The typical franchise dealer inventory page, by contrast, suffers from a stack of structural problems. Pricing is often missing or marked as call for price. The OTD number including taxes, fees, and dealer adds is hidden behind a contact form or shown only after lead capture. Listings render via client-side JavaScript that AI crawlers cannot fully parse. Multiple identical vehicles are listed under nearly identical URLs that create canonical confusion. Vehicle history is not exposed. The cumulative effect is that the franchise dealer inventory page provides less extractable structured data than the DTC page, even when the underlying vehicle is identical.

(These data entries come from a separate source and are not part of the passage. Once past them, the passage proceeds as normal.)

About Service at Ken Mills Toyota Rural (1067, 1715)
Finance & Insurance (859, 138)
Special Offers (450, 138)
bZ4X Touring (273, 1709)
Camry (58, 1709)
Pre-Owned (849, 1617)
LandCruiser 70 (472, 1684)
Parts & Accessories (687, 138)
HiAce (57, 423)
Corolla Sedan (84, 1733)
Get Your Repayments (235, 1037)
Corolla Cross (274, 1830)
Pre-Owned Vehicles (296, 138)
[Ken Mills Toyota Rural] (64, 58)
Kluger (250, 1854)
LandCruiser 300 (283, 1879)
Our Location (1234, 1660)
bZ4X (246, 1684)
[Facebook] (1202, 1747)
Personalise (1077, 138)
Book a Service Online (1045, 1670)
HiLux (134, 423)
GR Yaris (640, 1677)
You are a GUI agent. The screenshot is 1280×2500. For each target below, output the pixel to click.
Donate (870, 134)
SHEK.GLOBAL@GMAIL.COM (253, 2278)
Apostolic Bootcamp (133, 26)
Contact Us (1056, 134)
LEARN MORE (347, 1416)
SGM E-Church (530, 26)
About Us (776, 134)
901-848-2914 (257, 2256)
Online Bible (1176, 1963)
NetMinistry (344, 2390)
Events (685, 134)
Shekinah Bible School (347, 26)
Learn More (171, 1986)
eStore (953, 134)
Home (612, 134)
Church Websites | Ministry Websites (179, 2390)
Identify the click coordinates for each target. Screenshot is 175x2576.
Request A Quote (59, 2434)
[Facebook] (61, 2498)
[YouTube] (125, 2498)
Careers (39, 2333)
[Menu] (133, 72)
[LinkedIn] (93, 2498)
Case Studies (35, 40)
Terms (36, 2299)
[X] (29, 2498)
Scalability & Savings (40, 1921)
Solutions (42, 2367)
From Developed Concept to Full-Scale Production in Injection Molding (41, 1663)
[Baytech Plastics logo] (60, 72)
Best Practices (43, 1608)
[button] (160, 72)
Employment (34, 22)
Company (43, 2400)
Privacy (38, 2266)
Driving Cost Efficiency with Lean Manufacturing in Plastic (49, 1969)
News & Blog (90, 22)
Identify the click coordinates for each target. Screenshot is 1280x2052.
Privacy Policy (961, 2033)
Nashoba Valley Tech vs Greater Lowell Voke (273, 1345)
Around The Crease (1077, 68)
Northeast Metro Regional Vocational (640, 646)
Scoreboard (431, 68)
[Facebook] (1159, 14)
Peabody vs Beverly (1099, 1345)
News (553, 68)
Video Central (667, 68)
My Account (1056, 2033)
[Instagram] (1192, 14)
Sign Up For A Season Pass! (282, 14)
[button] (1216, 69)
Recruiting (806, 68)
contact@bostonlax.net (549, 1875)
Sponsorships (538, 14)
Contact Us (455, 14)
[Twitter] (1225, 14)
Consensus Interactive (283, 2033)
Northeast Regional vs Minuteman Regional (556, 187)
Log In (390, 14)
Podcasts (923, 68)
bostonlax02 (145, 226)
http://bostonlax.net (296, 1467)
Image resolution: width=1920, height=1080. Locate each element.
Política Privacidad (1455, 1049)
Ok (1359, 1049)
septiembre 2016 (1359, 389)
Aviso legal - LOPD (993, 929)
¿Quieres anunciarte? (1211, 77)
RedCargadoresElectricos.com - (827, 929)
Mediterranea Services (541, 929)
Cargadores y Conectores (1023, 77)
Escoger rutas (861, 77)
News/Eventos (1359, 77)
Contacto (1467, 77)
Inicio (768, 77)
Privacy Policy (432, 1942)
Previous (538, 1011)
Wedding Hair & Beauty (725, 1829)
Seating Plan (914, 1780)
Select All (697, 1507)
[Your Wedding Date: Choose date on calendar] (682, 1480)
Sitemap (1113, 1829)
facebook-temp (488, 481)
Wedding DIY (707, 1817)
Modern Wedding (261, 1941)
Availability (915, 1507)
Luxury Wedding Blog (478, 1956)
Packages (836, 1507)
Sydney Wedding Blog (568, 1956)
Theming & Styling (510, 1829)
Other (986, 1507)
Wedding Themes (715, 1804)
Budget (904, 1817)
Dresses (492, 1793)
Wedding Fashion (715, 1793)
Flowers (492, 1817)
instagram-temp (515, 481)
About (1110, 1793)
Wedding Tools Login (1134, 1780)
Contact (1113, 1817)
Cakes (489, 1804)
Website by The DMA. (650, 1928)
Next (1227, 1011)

The 2024 Carvana resurgence — the company's stock recovered from near-bankruptcy in 2022 to a market cap above $40 billion in 2025 according to Reuters — is partly a story about logistics and unit economics, but it is also a story about AEO. Carvana built the cleanest used-car inventory data layer on the web, and as AI search has scaled, that data layer has become a compounding distribution asset. CarMax has executed the same playbook with slightly less aggression on price but more aggression on physical-location presence. Vroom, which struggled in 2023 and pivoted away from direct sales, is the cautionary example — the DTC playbook only works if the inventory data is genuinely better than the alternatives.
The franchise dealer response in 2026 has been mixed. Lithia and Asbury have invested heavily in fixing their inventory feed and per-VIN page architecture. AutoNation has been slower. The dealer groups that fix this problem will recapture citation share from the DTC players over the next 24 months. The dealer groups that do not will continue to lose ground in the AI-search era regardless of how much they spend on traditional marketing.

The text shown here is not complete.